Painting by August Macke

Indians on Horseback is an oil-on-canvas painting executed in 1911 by the German Expressionist painter August Macke. It was created when the artist was under the influence of Cubism and had joined Der Blaue Reiter group through his friend Franz Marc. The painting belongs to the collection of the Städtische Galerie im Lenbachhaus, in Munich. It was donated by the Bernhard and Elly Koehler Foundation in 1965.

==Description==
The paintings landscape shows three people and two horses. In the background, there are sharp, round mountains with a dark yellow sky, in front of which there are huts. The figures are "Indians" as Macke imagined them to be. Two are mounted on horses, and the third is holding a spear adorned with blue, white and red feathers. The outlines are painted sharply, but the colors run in the flat areas, as is typical of Macke's painting. Some things are reminiscent of Franz Marc's influence, such as the dark and shiny fantasy landscape, the formula-shaped surfaces and the trees leaning to the left. But Macke also used Cubist influences here for the first time, albeit in a "moderate way." According to art historian Johannes Langner, there is also the "schematic plastic form" characteristic of Cubism and "a wave of energies that pushes to the left", recognizable by the diagonal elements of the composition. Macke's conception of Cubism was softer and more pictorial than that of his colleagues; in contrast to Marc's images, it is more reminiscent of Fauvism style, represented by the Neue Künstlervereinigung München painters until about 1910. The motif of Macke's painting, the "noble savage", is also related to Cubism.
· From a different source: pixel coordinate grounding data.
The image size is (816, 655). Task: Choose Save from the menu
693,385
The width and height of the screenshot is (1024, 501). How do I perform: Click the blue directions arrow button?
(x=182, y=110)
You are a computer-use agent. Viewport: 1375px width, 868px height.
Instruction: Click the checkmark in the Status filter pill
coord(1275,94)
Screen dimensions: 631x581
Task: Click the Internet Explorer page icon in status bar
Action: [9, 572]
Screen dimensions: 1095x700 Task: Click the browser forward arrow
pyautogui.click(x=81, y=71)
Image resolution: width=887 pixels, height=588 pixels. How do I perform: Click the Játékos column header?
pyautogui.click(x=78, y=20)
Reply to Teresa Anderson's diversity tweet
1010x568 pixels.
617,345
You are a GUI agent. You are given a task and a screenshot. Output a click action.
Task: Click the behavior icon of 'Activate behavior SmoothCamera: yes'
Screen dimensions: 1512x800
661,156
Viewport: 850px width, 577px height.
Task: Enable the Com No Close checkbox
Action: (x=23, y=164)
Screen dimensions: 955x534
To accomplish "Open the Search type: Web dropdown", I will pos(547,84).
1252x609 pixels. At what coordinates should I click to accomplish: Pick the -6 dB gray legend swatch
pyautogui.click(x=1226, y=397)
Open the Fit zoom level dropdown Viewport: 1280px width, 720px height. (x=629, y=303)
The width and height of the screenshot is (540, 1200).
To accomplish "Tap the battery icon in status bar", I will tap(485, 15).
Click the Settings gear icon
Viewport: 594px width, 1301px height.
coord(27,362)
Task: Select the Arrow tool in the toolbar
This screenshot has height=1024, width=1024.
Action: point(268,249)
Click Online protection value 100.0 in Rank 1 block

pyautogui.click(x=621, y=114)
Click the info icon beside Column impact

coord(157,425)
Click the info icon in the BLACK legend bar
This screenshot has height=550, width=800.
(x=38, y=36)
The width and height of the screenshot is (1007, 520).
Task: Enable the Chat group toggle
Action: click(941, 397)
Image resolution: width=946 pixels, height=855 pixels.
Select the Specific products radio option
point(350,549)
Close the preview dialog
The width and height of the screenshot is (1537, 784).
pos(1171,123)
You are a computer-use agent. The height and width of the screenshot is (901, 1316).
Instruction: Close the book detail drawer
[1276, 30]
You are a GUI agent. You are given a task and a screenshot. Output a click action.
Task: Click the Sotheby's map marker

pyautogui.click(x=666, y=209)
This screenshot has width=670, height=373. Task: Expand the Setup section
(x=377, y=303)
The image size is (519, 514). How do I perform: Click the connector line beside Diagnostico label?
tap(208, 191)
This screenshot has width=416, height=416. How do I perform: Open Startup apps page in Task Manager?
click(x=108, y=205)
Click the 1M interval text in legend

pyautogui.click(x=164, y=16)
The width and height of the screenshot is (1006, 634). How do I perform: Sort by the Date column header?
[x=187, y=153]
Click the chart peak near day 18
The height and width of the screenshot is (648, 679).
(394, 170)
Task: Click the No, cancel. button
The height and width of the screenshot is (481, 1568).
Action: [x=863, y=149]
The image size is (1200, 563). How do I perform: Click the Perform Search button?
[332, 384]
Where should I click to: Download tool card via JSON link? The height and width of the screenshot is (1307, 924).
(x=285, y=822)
It is the craving for paradise that has been in the consciousness of European avant-gardes since Paul Gauguin and who had the desire to break with European artistic traditions and deal with the exotic. Art historian Rosel Gollek quotes August Macke as saying that painting is "a joy in nature" for him. While his fellow Blaue Reiter artists had "an intellectual claim difficult to convey", Macke had the "magic of a humorous, fairy tale, mythical sound filled with poetry".